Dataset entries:
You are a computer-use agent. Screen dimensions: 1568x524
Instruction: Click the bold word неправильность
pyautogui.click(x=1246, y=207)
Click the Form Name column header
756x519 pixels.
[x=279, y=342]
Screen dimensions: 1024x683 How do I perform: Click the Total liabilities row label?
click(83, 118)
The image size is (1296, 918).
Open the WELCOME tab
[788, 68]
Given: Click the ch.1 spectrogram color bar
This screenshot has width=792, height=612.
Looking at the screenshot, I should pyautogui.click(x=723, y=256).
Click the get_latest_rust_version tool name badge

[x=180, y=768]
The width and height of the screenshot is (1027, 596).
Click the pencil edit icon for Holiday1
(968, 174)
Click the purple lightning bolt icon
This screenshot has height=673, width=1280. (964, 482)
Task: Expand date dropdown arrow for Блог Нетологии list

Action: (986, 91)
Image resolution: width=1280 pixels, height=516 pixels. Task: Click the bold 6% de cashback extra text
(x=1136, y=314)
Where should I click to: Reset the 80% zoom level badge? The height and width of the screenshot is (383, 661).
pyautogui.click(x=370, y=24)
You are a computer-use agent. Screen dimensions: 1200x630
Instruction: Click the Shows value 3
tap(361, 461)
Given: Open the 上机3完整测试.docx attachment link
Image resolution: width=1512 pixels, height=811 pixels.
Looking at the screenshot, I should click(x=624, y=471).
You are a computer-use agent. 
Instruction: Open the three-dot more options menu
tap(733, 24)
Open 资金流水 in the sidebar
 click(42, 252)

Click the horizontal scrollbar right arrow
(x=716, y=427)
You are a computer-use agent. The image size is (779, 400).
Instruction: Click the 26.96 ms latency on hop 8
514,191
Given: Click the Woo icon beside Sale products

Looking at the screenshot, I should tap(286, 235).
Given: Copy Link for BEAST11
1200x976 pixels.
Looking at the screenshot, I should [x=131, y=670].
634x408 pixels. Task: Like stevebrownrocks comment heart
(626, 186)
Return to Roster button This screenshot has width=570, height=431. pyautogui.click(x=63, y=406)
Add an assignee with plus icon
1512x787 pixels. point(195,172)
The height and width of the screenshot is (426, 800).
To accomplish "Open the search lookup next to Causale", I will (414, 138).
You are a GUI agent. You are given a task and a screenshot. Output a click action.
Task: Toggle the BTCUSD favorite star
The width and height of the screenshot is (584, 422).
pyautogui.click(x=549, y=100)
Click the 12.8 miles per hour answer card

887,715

> Exercise description
Copy out each line of the data containing the string "agent".

> Result for this task
You are a computer-use agent. Screen dimensions: 1568x524
You are a computer-use agent. Screen dimensions: 1200x630
You are a computer-use agent. 
You are a computer-use agent. The image size is (779, 400).
You are a GUI agent. You are given a task and a screenshot. Output a click action.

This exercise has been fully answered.